Good grief. These church folk are going to have to slow down their shenanigans… eventually… right?
Today’s not that day.
This morning I awoke to this:
Fifteen years before the clergy sex abuse scandal came to light, Archbishop Roger M. Mahony and a top advisor plotted to conceal child molestation by priests from law enforcement, including keeping them out of California to avoid prosecution, according to internal Catholic church records released Monday.

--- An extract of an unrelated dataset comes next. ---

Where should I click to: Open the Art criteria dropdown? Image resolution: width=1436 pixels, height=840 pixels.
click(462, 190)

The archdiocese’s failure to purge pedophile clergy and reluctance to cooperate with law enforcement has previously been known. But the memos written in 1986 and 1987 by Mahony and Msgr. Thomas J. Curry, then the archdiocese’s chief advisor on sex abuse cases, offer the strongest evidence yet of a concerted effort by officials in the nation’s largest Catholic diocese to shield abusers from police. The newly released records, which the archdiocese fought for years to keep secret, reveal in church leaders’ own words a desire to keep authorities from discovering that children were being molested.
The priests presented “proposed strategies to prevent police from investigating three priests” who had admitted to abusing young boys. The abuse appears to be wide spread and long term.

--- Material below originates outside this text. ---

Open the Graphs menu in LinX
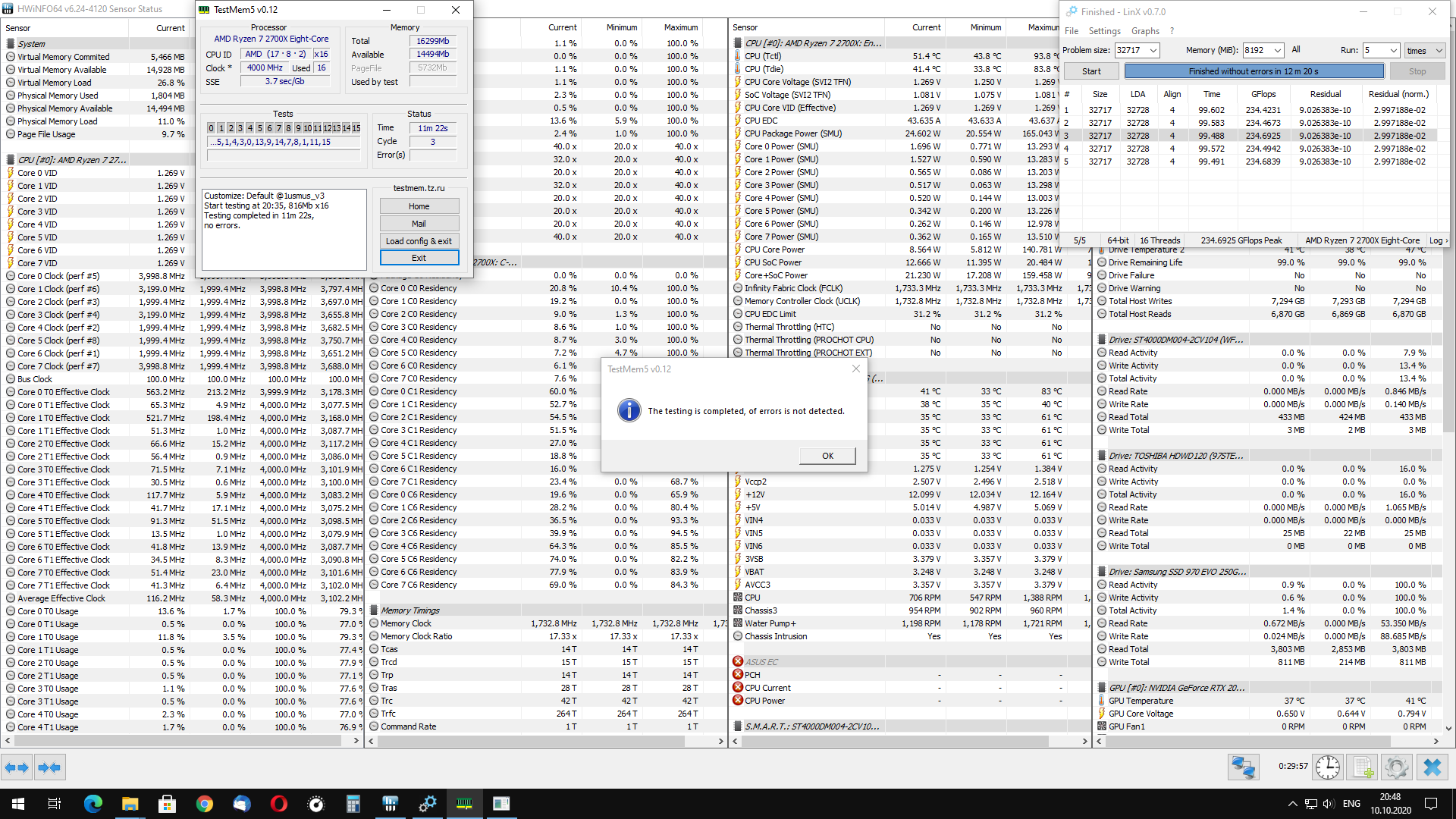1456x819 pixels. [1145, 31]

One such case that has previously received little attention is that of Msgr. Peter Garcia, who admitted preying for decades on undocumented children in predominantly Spanish-speaking parishes. After Garcia’s discharge from a New Mexico treatment center for pedophile clergy, Mahony ordered him to stay away from California “for the foreseeable future” in order to avoid legal accountability, the files show. “I believe that if Monsignor Garcia were to reappear here within the archdiocese we might very well have some type of legal action filed in both the criminal and civil sectors,” the archbishop wrote to the treatment center’s director in July 1986.
Some of the priests have apologized, however.
Mahony, who retired in 2011, has apologized repeatedly for errors in handling abuse allegations. In a statement Monday, he apologized once again and recounted meetings he’s had with about 90 victims of abuse.
“I have a 3 x 5 card for every victim I met with on the altar of my small chapel. I pray for them every single day,” he wrote. “As I thumb through those cards I often pause as I am reminded of each personal story and the anguish that accompanies that life story.”
“It remains my daily and fervent prayer that God’s grace will flood the heart and soul of each victim, and that their life-journey continues forward with ever greater healing,” he added. “I am sorry.”